READING PASSAGE:

*** Begin section ***

Don’t let COVID-19 fears keep you from seeking medical help in other life-threatening situations
By Melissa Erickson | Living 50 Plus
Avoiding medical care because of fears of contracting COVID-19 could mean the difference between life and death.
For major medical issues such as heart attack and stroke, the benefits of quickly getting care are much, much higher, said Dr. B.J. Hicks, OhioHealth vascular neurologist and co-director of the Comprehensive Stroke Program at Riverside Methodist Hospital, Columbus, Ohio.
“Make sure you seek treatment that will have you walk out rather than waiting too long so they have to roll you out,” Hicks said.
Months into the pandemic, some people are still delaying treatment for serious illnesses or emergencies, but the hospitals are pretty much back to normal with added protections, said Dr. Kevin Hewitt, chairman of emergency medicine for the Emergency and Trauma Center, Hackensack University Medical Center in New Jersey.
“Hospitals are taking a lot of precautions,” he said. Patients and accompanying family members (if they are even allowed inside a medical facility) are screened for COVID-19 by temperature and answering medical questionnaires. Appointments are staggered. Plus, everyone is wearing a mask.
“We now know how important masks are. We are learning so much more about masks not just about spreading the virus but also how they protect from acquiring the virus,” Hicks said.
The likelihood of infection at a hospital or medical center is low because very important safety protocols have been adopted, Hicks said.
“We have not seen medical mismanagement. These sorts of emergencies have not been sidetracked by hospital-acquired COVID-19,” he said.
Get care as quickly as possible. People who may be experiencing symptoms of heart attack or stroke do not have the time to debate about being cautious.
“It’s critical to seek treatment,” Hicks said. A delay “may lead to irreparable harm,” he said.

*** End section ***

WHAT THIS EXERCISE ASKS:
(1) Do the following statements agree with the article about delaying medical care? For each one, answer yes or no and quote the words from the article that decide it. (a) Patients are screened for COVID-19 by temperature and medical questionnaires. (b) Hicks says the likelihood of infection at a hospital or medical center is high. (c) Dr. Kevin Hewitt works at Riverside Methodist Hospital.
(2) Reproduce the part of the article about delaying medical care between "Don’t let COVID-19" and "life and death.", inclusive.
(3) Name every person mentioned in the article about delaying medical care.

INFORMATION GIVEN:
*** Begin section ***

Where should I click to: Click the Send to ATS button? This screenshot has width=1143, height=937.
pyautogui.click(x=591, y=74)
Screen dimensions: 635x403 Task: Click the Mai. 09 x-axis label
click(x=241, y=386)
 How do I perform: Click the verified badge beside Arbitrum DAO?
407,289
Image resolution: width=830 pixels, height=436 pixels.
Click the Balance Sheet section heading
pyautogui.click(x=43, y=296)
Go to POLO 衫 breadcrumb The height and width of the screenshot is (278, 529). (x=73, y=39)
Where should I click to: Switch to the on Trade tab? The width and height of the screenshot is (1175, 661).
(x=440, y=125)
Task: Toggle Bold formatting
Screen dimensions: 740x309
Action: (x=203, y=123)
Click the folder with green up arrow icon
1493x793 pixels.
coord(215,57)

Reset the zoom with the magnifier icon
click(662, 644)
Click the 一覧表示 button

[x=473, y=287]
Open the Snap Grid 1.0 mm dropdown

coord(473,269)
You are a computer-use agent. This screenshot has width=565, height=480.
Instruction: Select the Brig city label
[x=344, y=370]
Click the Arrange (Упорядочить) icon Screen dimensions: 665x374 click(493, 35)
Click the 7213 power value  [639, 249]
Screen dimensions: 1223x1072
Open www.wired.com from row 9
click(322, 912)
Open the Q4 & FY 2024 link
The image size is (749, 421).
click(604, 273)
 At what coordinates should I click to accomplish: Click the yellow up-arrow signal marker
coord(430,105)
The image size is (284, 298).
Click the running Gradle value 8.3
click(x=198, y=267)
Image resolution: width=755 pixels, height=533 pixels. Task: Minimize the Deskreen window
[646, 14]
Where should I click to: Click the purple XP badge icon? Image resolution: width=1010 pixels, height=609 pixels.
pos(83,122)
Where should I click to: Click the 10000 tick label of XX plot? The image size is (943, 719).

*** End section ***

SOLUTIONS BELOW:
(1)
(a) Yes: "screened for COVID-19 by temperature and answering medical questionnaires"
(b) No: "The likelihood of infection at a hospital or medical center is low"
(c) No: "Dr. Kevin Hewitt, chairman of emergency medicine for the Emergency and Trauma Center, Hackensack University Medical Center in New Jersey"

(2)
Don’t let COVID-19 fears keep you from seeking medical help in other life-threatening situations
By Melissa Erickson | Living 50 Plus
Avoiding medical care because of fears of contracting COVID-19 could mean the difference between life and death.

(3)
Melissa Erickson
Dr. B.J. Hicks
Dr. Kevin Hewitt